Walk the Walls Tour May 27- June 08 - 2015

Date: 
Wednesday, May 27, 2015 to Monday, June 8, 2015
Location: 
Scotland
Type: 
Tour
Status: 
Completed

This year our Walk the Walls Tour took us to Northern Scotland, the Orkney Islands and on to the western Islands of Mull and Iona. This was our fourth tour and as in previous years, no trip is complete without meeting our familiar friends from the dry stone walling community, workshops and festivals, were at each locale we visited including George Gunn, Dave  Goulder, Norman Haddow, Duncan Haddow and Jason Hoffman. We also met dry stone waller Kevin Shaw who talked about his work repairing walls on the Orkneys and mason Colin Watson who has been the main consultant and restoration expert on the St Magnus Cathedral in Kirkwall Orkney 
We visited stone age ruins and contemporary sites of stone walls, bridges, buildings, gardens and follies. 

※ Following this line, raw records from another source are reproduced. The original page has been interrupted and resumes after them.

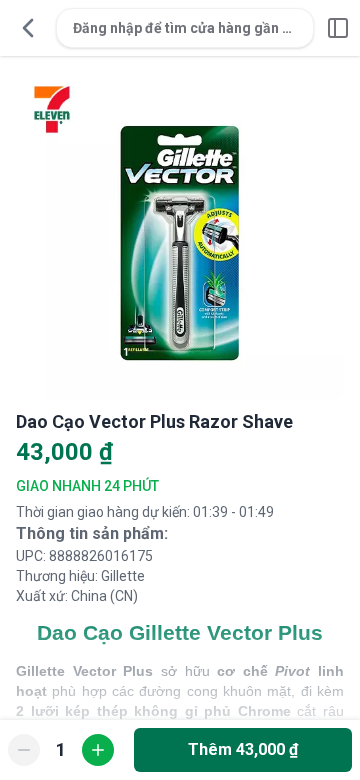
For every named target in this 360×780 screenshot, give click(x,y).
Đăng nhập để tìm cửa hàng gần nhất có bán (193, 28)
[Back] (28, 28)
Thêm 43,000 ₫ (243, 749)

The first half of the trip took us to the Orkney Islands, just a short step from the Scottish mainland. These islands are mainly “low lying, gentlysloping, fertile valleys, where spring days are long and skies enormous”. However, our interests were in the well preserved treasury of Stone Age settlements and the recent discovery of Ness of Brodgar. As National Geographic describes this site in their August 2014 article, “Before Stonehenge...one long day ago around 3200 B.C., the farmers and herdsmen on Scotland’s remote Orkney Islands decided to build something big...”.

 

 

 

 

 

From Orkney we took the ferry to the mainland to meet our friend and DSWA Master Dry Stone waller George Gunn who showed us Bucholie Castle

There is a wide variation of building styles and stones in the Lairg/Dornoch vicinity, -- double and single walls (dykes), sheep fanks, cairns and castles. Our tentative plans are to stay in a Scottish Castle (Dornoch Castle Hotel), on the edge of the Dornoch Firth, a designated National Scenic Area in the Highlands of Scotland.

The second half of the tour we traveled south to the Inner Hebrides Islands of Mull and Iona. Here we were joined by our very good friend and past host from the Balmoral Castle portion of our 2011 tour, Norman Haddow (DSWA Master’s Certificate) 

 


Most of our time was spent on Iona, a pilgrimage site for several centuries and a place of Christian worship for more than 1400 years. The extensive pink granite ruins of the Augustinian nunnery, and the Abbey that dates from the arrival of the Benedictines around 1200, as well as the sacred burial ground which is said to contain the graves of kings of Norway, France, Iceland, and Scotland, including Duncan and Macbeth, are all within a walking tour of the island.